Objective: To perform a clinical validation of the DBS technique in preterm neonates receiving caffeine therapy for apnoea of prematurity.
Method: In a prospective study, between 1-10 (15µl) DBS samples (total 338) were collected opportunistically from 67 preterm neonates at random times intervals post caffeine dose. Neonates received oral and iv caffeine doses according to the local protocol. Caffeine exhibits low plasma protein binding, does not bind to red blood cells (RBC) and has a blood-to-plasma ratio of 1. Therefore conversion of blood values for comparison was not necessary. The DBS caffeine concentration data was used to develop a Pop-PK model, and compared with a previously reported model based on conventional plasma caffeine concentrations.
Results: A 1 compartmental model with zero and first order absorption described the DBS data well. Parameters derived from DBS data were estimated with precision (RSE <10%) and were comparable to CL and V estimates from plasma (6.83 vs. 6.96ml/h/kg and 614 vs. 851ml/kg, respectively). Weight and postnatal age were the most influential covariates in the CL model which is in accordance to previous findings (Charles, 2008). Similar to Charles et al. the BOV in CL (31.2%) was higher than the BSV in CL (24.7%) which has important implications for caffeine TDM. Model evaluation using bootstrap and PC-VCP confirmed the robustness of the model.

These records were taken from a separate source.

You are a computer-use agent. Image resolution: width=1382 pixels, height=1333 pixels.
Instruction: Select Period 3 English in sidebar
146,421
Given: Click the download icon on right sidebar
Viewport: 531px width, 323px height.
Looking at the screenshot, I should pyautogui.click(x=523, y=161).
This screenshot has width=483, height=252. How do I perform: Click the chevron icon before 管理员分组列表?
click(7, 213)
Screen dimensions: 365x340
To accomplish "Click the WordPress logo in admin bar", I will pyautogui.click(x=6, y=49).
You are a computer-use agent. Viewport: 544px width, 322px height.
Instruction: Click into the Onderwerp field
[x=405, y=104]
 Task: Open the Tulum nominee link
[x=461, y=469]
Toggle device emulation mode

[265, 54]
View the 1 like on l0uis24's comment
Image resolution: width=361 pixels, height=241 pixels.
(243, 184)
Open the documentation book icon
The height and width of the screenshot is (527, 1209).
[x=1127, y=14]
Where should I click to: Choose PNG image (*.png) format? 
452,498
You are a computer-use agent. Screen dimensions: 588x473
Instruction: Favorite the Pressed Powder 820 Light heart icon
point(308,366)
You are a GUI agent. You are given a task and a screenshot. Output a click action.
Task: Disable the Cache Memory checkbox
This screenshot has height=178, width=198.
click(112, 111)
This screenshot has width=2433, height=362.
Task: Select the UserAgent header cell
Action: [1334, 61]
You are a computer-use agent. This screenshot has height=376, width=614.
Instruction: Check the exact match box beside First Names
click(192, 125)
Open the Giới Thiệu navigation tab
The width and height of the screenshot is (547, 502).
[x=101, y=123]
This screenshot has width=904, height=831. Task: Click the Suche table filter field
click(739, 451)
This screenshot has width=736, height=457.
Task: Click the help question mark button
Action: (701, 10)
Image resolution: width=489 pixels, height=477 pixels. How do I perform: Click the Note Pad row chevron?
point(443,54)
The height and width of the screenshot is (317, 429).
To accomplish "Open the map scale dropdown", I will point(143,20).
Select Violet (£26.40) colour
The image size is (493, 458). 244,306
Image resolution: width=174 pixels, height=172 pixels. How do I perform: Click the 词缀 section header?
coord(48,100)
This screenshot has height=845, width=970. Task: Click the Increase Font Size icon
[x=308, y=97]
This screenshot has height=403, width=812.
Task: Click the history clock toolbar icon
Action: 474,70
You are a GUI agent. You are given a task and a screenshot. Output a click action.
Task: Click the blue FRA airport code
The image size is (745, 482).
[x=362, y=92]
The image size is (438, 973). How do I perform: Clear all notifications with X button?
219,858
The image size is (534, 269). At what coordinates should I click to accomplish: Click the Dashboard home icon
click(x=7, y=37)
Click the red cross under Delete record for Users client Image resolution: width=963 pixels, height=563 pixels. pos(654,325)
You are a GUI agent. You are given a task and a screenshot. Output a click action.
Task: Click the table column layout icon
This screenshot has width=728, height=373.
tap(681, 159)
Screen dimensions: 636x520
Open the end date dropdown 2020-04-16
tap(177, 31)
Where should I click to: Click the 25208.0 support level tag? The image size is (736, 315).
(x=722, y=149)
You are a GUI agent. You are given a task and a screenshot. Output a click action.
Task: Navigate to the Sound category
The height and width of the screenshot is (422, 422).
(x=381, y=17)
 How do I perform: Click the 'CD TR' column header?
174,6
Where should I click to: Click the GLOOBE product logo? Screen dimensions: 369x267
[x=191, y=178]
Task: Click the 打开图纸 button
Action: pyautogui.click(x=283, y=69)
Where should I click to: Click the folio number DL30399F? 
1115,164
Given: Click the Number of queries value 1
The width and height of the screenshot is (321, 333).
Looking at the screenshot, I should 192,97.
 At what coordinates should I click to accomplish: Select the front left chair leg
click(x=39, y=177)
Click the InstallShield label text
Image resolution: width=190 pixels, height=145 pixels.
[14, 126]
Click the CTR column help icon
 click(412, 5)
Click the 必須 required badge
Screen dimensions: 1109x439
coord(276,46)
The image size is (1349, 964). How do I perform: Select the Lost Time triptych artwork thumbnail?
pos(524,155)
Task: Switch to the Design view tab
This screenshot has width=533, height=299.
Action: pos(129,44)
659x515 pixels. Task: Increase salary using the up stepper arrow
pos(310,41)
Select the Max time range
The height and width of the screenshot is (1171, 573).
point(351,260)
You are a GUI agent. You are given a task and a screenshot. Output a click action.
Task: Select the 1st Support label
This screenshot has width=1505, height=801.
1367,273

Conclusion: The DBS based population model enabled precise estimation of caffeine PK parameters in preterm neonates. Furthermore, estimates were comparable to plasma literature values derived from a demographically similar neonatal population. DBS is potentially a more practical and ethical sampling technique in PK /PD studies involving young children provided there is sufficient understanding of the behaviour of the drug with respect to RBC association and protein binding.
Reference:
Charles, B. G., Townsend, S. R., Steer, P. A., Flenady, V. J., Gray, P. H. & Shearman, A. 2008. Caffeine Citrate Treatment for Extremely Premature Infants With Apnea: Population Pharmacokinetics, Absolute Bioavailability, and Implications for Therapeutic Drug Monitoring. Therapeutic Drug Monitoring, 30, 709-716.